37Restriction on combinations of business
(1)Subject to subsection (8) below, an authorised friendly society to which subsection (2) or (3) below applies may not carry on business falling into more than one of the following categories, namely—
(a)long term business;
(b)general business; and
(c)non-insurance business;
and, accordingly, the Commission shall not grant such a society authorisation to do so.
(2)This subsection applies to a friendly society which carries on long term business—
(a)if its rules do not contain provision for calling up additional contributions, for reducing benefits or for claiming assistance from other persons who have undertaken to provide it; or
(b)if its annual contribution income from long term business exceeded 500,000 ECU for 3 consecutive years and it is not the subject of a direction under subsection (5) below;
and, for the purposes of paragraph (b) above, years ending before 1st January 1985 shall be disregarded.
(3)This subsection applies to a friendly society which carries on general business—
(a)if its rules do not contain provision for calling up additional contributions or for reducing benefits; or
(b)if its annual contribution income from general business in any previous year exceeded 1,000,000 ECU and it is not the subject of a direction under subsection (5) below;
and, for the purposes of paragraph (b) above, years ending before 1st January 1993 shall be disregarded.
(4)In subsections (2) and (3) above a reference to a year, in relation to annual contribution income, is a reference to any financial year of a society for which, at the relevant time, accounts have been or ought to have been prepared.
(5)The Commission may, if it is satisfied that it is consistent with the international obligations of the United Kingdom to do so, direct that a friendly society—
(a)which is, by virtue only of paragraph (b) of subsection (2) above, a society to which that subsection applies; or
(b)which is, by virtue only of paragraph (b) of subsection (3) above, a society to which that subsection applies;
shall, unless the direction is revoked, be treated as not being a society to which subsection (2) or, as the case may be, subsection (3) above applies.
(6)If—
(a)the Commission has given a direction under subsection (5) above in relation to a society such as is mentioned in subsection (5)(a) above; and
(b)the society’s annual contribution income from long term business exceeds 500,000 ECU for 3 consecutive years ending after a date specified in the direction,
the Commission shall revoke the direction.
(7)If—
(a)the Commission has given a direction in relation to a society such as is mentioned in subsection (5)(b) above; and
(b)the society’s annual contribution income from general business in a year ending after a date specified in the direction exceeded 1,000,000 ECU,
the Commission shall revoke the direction.
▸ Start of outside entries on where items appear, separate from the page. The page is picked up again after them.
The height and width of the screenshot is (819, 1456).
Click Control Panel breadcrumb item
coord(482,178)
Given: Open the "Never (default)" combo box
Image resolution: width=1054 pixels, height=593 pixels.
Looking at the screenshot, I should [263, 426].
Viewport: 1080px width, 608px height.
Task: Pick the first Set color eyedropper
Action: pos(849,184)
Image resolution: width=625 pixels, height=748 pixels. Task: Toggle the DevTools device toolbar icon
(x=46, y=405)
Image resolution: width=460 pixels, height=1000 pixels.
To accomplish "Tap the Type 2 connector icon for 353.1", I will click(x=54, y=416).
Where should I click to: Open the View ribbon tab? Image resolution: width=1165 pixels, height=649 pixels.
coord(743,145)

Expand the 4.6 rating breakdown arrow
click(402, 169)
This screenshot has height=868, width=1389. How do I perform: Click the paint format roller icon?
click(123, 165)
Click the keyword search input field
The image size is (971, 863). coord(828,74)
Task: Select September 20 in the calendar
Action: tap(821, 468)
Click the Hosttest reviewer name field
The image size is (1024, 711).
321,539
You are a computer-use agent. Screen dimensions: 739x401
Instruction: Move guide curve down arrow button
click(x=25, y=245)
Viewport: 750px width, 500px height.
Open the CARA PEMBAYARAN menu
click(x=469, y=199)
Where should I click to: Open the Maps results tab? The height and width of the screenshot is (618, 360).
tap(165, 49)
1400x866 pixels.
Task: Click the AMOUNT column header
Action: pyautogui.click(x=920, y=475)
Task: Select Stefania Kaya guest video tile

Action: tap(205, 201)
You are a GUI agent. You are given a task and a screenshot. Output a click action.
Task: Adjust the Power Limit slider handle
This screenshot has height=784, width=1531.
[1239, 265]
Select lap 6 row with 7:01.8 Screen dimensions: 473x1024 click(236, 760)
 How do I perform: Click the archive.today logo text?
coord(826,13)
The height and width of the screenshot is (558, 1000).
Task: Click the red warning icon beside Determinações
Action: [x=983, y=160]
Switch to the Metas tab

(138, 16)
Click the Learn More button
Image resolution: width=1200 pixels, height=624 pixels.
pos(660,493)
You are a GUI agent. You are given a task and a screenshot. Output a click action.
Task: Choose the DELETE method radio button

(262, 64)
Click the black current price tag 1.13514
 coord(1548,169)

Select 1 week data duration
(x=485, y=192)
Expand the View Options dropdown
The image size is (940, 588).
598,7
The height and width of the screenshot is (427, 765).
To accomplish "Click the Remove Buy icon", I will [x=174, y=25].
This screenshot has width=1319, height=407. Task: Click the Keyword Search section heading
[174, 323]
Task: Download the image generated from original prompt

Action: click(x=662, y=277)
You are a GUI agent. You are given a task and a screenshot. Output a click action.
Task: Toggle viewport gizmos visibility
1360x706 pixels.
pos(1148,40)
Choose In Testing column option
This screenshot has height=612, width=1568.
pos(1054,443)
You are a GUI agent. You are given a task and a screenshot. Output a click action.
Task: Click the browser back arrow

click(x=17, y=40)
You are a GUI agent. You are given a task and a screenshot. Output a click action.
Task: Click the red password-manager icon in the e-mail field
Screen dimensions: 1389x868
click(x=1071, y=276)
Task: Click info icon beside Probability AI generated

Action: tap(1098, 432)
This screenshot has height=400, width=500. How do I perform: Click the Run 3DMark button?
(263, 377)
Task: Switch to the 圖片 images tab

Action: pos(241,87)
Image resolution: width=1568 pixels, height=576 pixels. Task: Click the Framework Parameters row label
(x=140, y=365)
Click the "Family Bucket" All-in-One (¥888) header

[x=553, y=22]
(8)Where a friendly society to which subsection (2) or (3) above applies was on 15th March 1979 carrying on long term and general business in the United Kingdom—
(a)the society may (if authorised to do so) carry on any class (or part of a class) of long term or general business which corresponds to business carried on by it on that date; but
(b)the Commission shall (whether or not other conditions are imposed) impose such conditions on the society’s authorisation as the Commission thinks fit for securing that the society’s long term business and general business are kept separate;
and those conditions shall, subject to the exceptions mentioned in subsection (9) below, require that the assets representing the funds maintained in respect of the society’s long term business or, as the case may be, its general business are to be applicable for the purposes of that business only.
(9)The exceptions mentioned in subsection (8) above are—
(a)that assets representing funds in respect of long term business may be transferred so as to be available for general business if—
(i)they represent the excess of the long term business funds over the society’s liabilities in respect of that business; or
(ii)the transfer is by way of reimbursement of expenditure borne by other assets in respect of long term business; and
(b)that assets representing funds in respect of general business may be transferred so as to be available for long term business if they represent the excess of the general business funds over the society’s liabilities in respect of that business.